-- GIVEN PROBLEM --
Rewrite the items from the line containing "Given: Share the post via paper plane icon" down to the line containing "613x533 pixels. pyautogui.click(x=44, y=61)" as a numbered list, leaving out blank lines.

-- INPUT MATERIAL --
==================================================

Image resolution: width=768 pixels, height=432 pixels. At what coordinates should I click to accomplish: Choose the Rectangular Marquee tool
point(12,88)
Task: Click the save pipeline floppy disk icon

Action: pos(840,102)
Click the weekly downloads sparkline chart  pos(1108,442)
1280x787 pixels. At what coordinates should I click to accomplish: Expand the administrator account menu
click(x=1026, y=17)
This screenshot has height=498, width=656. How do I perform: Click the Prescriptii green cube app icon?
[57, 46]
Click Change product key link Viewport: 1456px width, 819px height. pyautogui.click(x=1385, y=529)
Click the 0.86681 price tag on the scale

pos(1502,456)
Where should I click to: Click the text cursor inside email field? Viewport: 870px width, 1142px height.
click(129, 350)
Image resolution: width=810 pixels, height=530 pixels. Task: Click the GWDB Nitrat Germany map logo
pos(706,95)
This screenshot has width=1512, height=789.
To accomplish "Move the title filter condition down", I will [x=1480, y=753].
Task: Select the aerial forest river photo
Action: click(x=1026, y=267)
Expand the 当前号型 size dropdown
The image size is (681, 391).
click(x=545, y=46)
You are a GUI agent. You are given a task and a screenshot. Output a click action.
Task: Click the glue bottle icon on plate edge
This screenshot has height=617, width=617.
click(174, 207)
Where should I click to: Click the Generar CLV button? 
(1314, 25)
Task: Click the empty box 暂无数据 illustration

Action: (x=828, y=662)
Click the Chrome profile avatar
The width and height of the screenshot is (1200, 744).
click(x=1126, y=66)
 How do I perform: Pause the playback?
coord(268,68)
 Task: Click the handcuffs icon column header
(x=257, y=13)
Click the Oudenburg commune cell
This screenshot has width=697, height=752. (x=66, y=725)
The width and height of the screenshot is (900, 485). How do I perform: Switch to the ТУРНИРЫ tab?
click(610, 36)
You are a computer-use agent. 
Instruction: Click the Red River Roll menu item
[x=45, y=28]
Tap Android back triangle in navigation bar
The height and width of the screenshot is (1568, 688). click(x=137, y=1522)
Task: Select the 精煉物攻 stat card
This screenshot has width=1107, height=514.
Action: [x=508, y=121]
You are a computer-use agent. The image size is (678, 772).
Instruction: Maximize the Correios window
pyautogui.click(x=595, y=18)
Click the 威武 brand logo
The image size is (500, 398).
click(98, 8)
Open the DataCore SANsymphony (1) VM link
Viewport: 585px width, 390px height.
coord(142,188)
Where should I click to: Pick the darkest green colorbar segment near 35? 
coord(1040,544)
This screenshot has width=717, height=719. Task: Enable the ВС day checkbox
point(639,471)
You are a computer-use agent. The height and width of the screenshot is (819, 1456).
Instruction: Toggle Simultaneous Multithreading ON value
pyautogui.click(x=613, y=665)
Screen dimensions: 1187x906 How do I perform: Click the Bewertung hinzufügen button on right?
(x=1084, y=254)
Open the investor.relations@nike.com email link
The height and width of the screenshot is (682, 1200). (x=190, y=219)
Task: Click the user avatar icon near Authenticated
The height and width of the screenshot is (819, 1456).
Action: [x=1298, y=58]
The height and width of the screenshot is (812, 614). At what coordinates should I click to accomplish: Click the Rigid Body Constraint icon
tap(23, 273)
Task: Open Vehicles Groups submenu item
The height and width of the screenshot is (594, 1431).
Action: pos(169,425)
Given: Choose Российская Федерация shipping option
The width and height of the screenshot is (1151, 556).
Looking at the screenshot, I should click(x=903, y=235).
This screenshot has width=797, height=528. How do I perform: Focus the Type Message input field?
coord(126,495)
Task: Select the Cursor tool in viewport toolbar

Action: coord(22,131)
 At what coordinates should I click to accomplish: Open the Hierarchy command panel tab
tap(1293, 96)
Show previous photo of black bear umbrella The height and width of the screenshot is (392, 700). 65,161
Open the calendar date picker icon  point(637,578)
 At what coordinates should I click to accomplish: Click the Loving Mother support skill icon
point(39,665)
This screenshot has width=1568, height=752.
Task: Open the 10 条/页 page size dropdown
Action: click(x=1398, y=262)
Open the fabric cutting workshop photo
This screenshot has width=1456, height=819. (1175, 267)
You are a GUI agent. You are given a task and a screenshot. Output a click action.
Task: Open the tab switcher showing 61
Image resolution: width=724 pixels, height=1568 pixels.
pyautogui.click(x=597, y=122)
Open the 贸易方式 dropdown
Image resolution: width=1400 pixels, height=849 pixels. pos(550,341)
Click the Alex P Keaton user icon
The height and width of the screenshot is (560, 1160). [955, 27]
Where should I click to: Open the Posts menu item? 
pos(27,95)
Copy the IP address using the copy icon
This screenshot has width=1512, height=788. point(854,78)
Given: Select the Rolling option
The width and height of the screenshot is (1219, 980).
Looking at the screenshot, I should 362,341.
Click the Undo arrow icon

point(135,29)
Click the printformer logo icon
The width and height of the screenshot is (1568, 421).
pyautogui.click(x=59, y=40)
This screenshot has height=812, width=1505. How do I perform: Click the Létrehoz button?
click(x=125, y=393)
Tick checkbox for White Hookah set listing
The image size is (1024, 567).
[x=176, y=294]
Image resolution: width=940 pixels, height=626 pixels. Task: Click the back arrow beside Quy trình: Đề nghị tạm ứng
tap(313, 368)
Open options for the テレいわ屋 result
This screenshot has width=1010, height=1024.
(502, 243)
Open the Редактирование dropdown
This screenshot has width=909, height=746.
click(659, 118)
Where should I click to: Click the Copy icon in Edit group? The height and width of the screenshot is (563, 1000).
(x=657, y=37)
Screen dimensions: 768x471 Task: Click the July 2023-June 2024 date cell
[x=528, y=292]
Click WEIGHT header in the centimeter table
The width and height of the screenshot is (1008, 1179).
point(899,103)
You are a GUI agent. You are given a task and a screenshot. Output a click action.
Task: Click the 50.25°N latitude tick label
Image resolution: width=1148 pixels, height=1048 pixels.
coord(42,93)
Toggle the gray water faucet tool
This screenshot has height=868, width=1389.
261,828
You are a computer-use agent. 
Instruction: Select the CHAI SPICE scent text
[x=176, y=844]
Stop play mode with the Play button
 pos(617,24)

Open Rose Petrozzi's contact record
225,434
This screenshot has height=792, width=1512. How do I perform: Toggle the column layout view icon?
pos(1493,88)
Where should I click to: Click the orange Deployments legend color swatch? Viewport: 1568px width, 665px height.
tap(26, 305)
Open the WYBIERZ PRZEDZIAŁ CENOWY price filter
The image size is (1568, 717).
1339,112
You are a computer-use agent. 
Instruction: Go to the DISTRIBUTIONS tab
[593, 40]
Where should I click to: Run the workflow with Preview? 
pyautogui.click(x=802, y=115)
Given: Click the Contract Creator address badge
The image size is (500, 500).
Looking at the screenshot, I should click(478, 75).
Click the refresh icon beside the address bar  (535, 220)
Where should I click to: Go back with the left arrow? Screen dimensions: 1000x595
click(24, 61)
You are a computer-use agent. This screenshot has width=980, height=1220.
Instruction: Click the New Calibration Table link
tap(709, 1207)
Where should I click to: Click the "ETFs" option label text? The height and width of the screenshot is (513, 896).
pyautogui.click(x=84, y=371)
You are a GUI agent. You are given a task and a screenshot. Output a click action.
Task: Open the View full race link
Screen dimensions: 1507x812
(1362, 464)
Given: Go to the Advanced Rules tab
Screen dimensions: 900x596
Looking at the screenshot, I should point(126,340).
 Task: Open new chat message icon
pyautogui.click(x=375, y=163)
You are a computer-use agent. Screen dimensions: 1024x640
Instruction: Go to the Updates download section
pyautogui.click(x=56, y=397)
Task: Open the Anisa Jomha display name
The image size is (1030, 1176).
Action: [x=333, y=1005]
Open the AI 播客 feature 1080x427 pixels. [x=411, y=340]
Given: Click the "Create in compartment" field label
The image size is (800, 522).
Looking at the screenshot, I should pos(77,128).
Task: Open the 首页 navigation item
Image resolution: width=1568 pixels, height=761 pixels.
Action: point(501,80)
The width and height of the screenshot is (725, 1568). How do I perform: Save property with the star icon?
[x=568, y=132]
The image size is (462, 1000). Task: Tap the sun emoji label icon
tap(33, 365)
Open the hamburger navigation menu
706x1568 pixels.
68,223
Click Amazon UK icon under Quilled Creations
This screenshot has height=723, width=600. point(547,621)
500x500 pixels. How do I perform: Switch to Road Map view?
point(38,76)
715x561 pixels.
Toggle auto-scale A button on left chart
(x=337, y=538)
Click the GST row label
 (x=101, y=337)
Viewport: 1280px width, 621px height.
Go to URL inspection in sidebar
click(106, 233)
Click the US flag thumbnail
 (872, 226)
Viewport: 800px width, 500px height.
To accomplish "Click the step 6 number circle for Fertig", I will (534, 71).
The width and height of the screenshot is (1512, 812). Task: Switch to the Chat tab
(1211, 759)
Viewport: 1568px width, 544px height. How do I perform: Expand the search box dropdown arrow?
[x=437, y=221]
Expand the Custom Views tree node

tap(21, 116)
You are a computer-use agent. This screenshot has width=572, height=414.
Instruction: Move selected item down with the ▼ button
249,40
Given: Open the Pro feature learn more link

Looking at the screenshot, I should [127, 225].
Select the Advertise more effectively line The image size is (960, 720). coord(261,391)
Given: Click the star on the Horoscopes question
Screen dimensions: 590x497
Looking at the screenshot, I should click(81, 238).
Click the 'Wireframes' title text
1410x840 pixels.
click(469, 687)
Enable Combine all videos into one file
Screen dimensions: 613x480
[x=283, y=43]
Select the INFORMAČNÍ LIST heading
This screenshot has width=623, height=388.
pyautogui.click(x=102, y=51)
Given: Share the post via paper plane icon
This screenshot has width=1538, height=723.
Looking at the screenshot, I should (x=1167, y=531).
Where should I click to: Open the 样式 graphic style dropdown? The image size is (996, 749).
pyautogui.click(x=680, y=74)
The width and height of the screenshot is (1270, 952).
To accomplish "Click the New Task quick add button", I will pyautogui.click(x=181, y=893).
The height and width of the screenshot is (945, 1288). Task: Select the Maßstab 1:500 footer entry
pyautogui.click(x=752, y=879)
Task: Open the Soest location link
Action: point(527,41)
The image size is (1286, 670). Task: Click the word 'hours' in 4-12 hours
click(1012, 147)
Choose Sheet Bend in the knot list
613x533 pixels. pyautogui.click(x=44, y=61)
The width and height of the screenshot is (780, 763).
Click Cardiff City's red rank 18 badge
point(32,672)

==================================================

-- THE OUTPUT --
1. Given: Share the post via paper plane icon
2. This screenshot has width=1538, height=723.
3. Looking at the screenshot, I should (x=1167, y=531).
4. Where should I click to: Open the 样式 graphic style dropdown? The image size is (996, 749).
5. pyautogui.click(x=680, y=74)
6. The width and height of the screenshot is (1270, 952).
7. To accomplish "Click the New Task quick add button", I will pyautogui.click(x=181, y=893).
8. The height and width of the screenshot is (945, 1288). Task: Select the Maßstab 1:500 footer entry
9. pyautogui.click(x=752, y=879)
10. Task: Open the Soest location link
11. Action: point(527,41)
12. The image size is (1286, 670). Task: Click the word 'hours' in 4-12 hours
13. click(1012, 147)
14. Choose Sheet Bend in the knot list
15. 613x533 pixels. pyautogui.click(x=44, y=61)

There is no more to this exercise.